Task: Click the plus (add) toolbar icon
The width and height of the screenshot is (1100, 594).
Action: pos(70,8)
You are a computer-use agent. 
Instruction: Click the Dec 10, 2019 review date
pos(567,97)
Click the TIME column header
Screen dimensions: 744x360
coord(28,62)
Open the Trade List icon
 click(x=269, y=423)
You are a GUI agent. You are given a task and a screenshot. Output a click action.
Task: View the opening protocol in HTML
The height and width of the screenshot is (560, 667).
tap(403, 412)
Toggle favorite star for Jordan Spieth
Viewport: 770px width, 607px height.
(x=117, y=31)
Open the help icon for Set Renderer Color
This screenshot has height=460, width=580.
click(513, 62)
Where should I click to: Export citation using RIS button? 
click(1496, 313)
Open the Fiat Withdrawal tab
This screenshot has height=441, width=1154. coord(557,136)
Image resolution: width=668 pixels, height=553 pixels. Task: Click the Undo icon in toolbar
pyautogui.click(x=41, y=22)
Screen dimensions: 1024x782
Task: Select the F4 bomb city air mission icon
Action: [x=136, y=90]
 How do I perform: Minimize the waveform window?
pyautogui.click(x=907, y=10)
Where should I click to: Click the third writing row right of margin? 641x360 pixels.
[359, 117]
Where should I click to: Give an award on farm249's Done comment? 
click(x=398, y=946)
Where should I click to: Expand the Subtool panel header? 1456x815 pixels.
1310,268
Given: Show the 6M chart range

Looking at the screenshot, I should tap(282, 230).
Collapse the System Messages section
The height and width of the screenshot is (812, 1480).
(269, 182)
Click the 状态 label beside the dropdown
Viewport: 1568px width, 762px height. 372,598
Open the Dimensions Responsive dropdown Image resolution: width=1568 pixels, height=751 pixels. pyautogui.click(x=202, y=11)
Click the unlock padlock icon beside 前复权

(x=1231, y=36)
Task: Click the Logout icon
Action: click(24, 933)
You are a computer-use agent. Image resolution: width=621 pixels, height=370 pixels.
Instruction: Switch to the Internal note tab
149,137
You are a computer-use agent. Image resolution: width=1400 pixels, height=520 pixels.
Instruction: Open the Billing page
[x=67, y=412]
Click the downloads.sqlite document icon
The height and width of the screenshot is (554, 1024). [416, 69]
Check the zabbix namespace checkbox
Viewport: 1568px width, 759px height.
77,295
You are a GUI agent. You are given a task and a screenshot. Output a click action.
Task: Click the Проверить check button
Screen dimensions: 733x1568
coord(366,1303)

++++

WHAT YOU HAVE TO DO:
In the records above, the line with "Where should I click to: Give" marks the start and the line with "You are a computer-use agent. Image resolution: width=1400" marks the end; copy that stretch exactly, both lines included, and nothing else.

ANSWER BOX:
Where should I click to: Give an award on farm249's Done comment? 
click(x=398, y=946)
Where should I click to: Expand the Subtool panel header? 1456x815 pixels.
1310,268
Given: Show the 6M chart range

Looking at the screenshot, I should tap(282, 230).
Collapse the System Messages section
The height and width of the screenshot is (812, 1480).
(269, 182)
Click the 状态 label beside the dropdown
Viewport: 1568px width, 762px height. 372,598
Open the Dimensions Responsive dropdown Image resolution: width=1568 pixels, height=751 pixels. pyautogui.click(x=202, y=11)
Click the unlock padlock icon beside 前复权

(x=1231, y=36)
Task: Click the Logout icon
Action: click(24, 933)
You are a computer-use agent. Image resolution: width=621 pixels, height=370 pixels.
Instruction: Switch to the Internal note tab
149,137
You are a computer-use agent. Image resolution: width=1400 pixels, height=520 pixels.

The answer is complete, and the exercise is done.